Yang, Ye (Daqing Oilfield Ltd.Co.) | Han, Hongxue (U. of Waterloo) | Dusseault, Maurice B. (U. of Waterloo) | Xu, Baoci (U. of Waterloo) | Wang, Xianjun (Daqing Oilfield Co. Ltd.) | Yu, Ying (Production Engineering & Research Institute of Daqing Oilfield Co. Ltd. ,PetroChina)
We present successful hydraulic fracture treatment practices in water sensitive tuffaceous reservoirs in Hailar Basin, China. The reservoirs are of too low permeability to be placed onto production without massive hydraulic fracture treatments. The article describes the geological engineering framework, mineralogy investigation, hydrolytic weakening experiments, as well as application and results of new kinds of fracturing fluids.

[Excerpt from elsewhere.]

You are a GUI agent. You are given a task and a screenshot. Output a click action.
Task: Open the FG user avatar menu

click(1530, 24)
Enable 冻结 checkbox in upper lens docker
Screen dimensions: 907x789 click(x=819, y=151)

Rock mineralogy investigations indicated that rocks in the reservoir have a strong water sensitive property and a strong component of plastic behavior. Some tuffaceous rocks are rich in alkali minerals and become soft when exposed to aqueous fracture fluids. Although the fracture opening mechanism is the same as for normal sandstone, fracture extension is relatively suppressed and the fracture width is different from elastic predictions for normal sandstone.
The analysis led to the changes in treatment stratages. The key difference from previous treatment is that clay content and concentration of different minerals were taken into consideration of fracture fluid design. Different kinds of emulsified fracturing fluid were designed used to mitigate swelling and hydrolytic weakening effects. By the end of 2005, 163 intervals in 66 wells have been treated using these new kinds of fracturing fluids, with a success rate of 97%.

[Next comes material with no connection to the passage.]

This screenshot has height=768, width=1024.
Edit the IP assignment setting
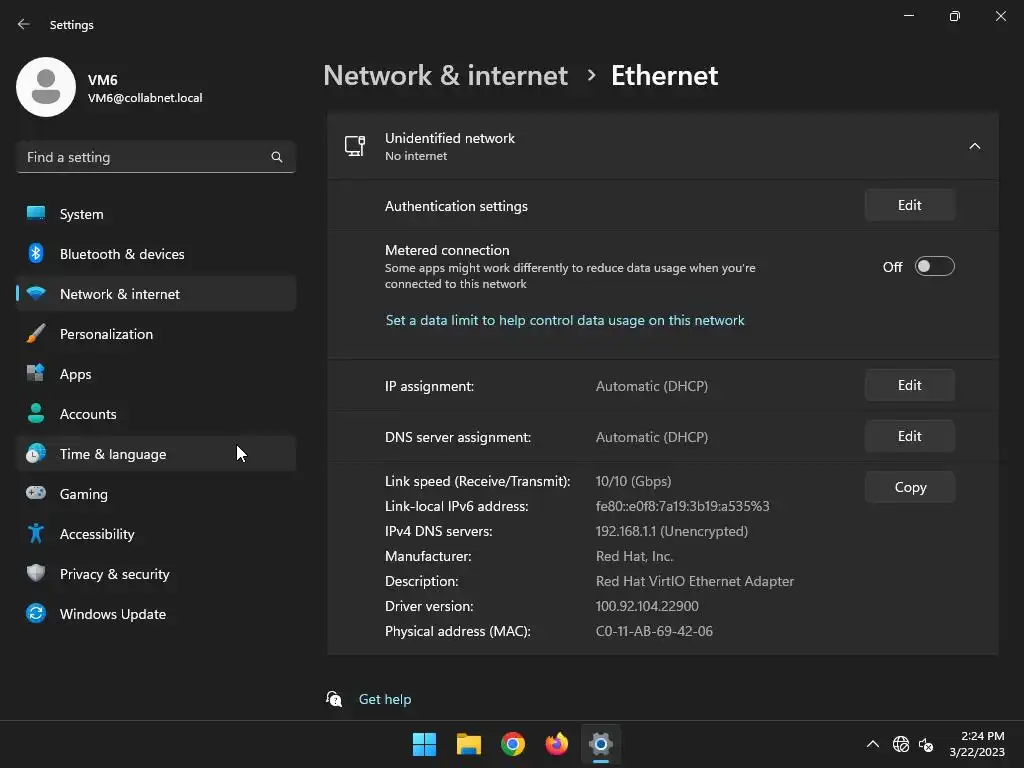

Massive hydraulic fracturing treatments in low-permeability sandstone reservoirs are common practices; wherease, stimulating tight, a volcanic-origin reservoir is far less common. Several reports of successful hydraulic fracturing treatments in volcanic reservoir rocks can be found; e.g., Weijers et al. (2002) reported fracturing practices in volcanic tight gas reservoirs in the Minami-Nagaoka gas field in Japan. Also, Antoci & Anaya (2001) discussed massive fracture treatments in tight gas zones in the Neuquen Basin (Argentina) where the lower parts of the oil zone are tuffaceous porphyrites.

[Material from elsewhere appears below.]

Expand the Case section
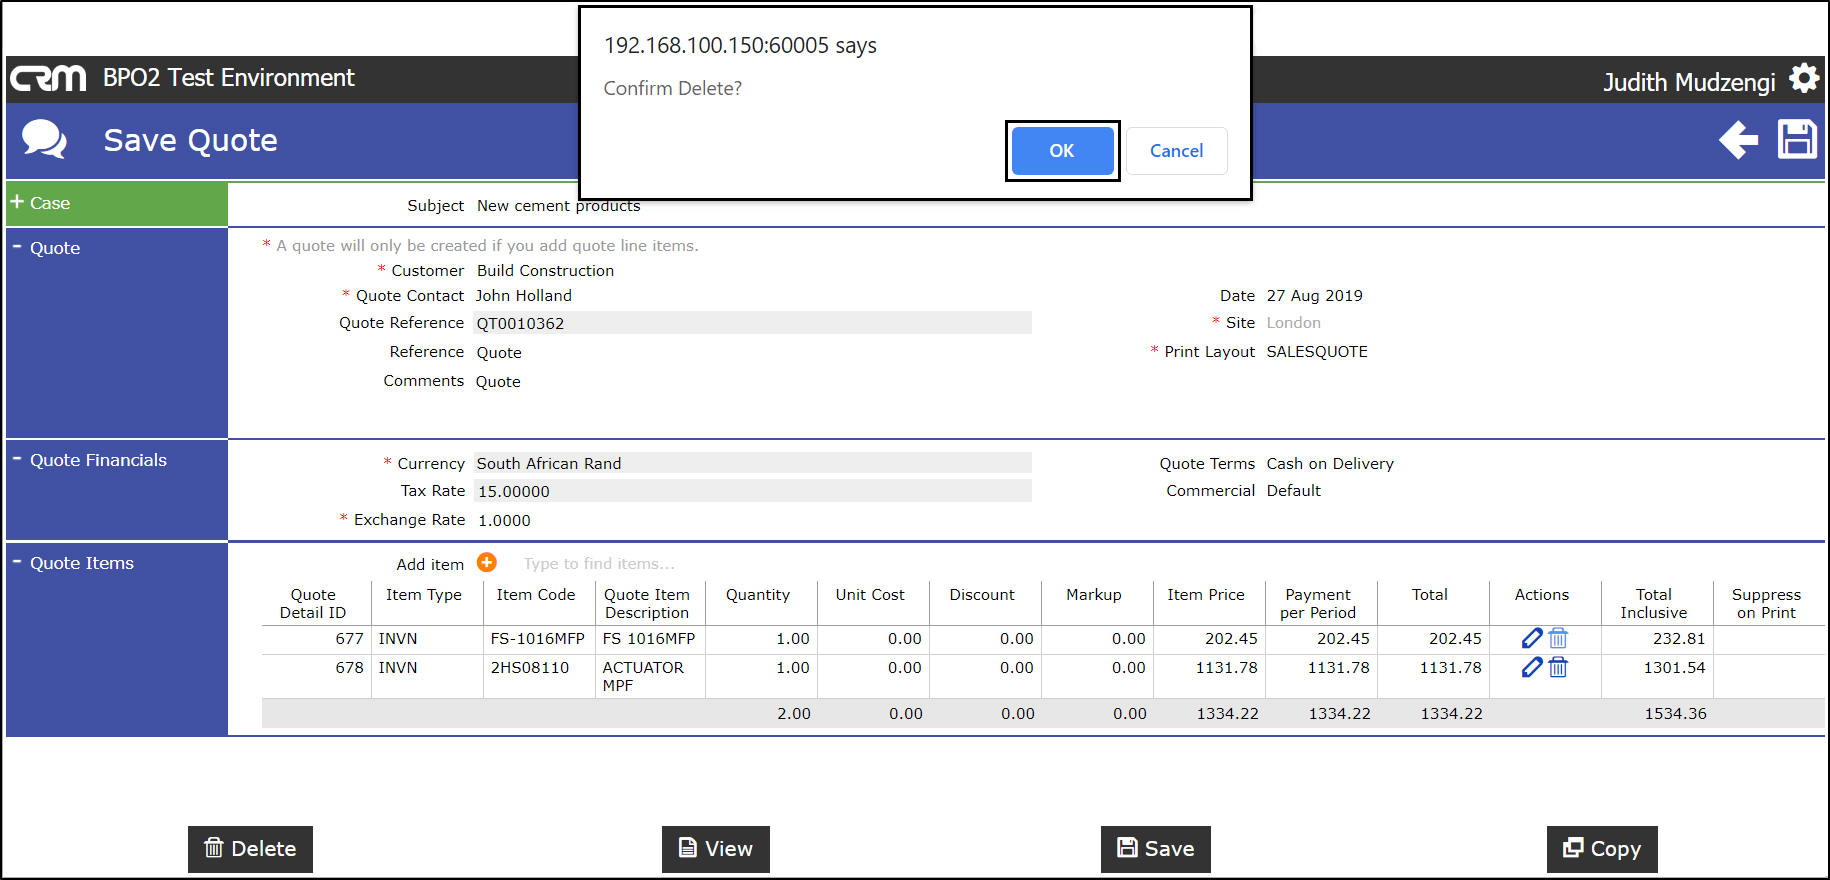Viewport: 1830px width, 880px height. click(x=40, y=203)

In recent years, tight tuffaceous reservoirs were discovered through exploration activities by Daqing Oilfield Ltd. in the Hailaer Basin. The Hailaer basin, together with the East Gobi Basin, and Tamsag Basin, are of a series of basins that formed in the China-Mongolia border region during a period of Late Jurassic-Early Cretaceous (Tse 2003, Johnson & Graham 2004). They have samiliar geological sedimentary structure and lithology. The basins are dominantaly nonmarine synrift sediment and volcanic flows fillings. The reduced porosity and permeability may be a concern because of rift-related volcanism and zeolite cements associated with volcanic input into saline-alkaline lakes. This system was eventually overwhelmed by volcanic debris during eruptions (Johnson & Graham 2004). Core analysis of the tuffaceous rock in Hailaer basin gave a porosity range of 5.6 to 21.7% (average 15.1%) and a permeability range of 0.03×10-3 to 27.4×10-3 µm2 (average 1.17×10-3 µm2).
The reservoirs are of too low permeability to be placed onto production without massive hydraulic fracturing treatments. The preliminary two field experiments of fracturing in the tuffaceous rocks (carried out in 2002) were failed. Figure 1 illustrates a standard pressure-time treatment curve for one layer in one well. In this case, after fracture initiation, the stable fracture fluid injection pressure was ~26 MPa at the pump. Proppants experienced sudden tip screen-out when the concentration reached 200 kg/m3, preventing further fracture propagation into the reservoir.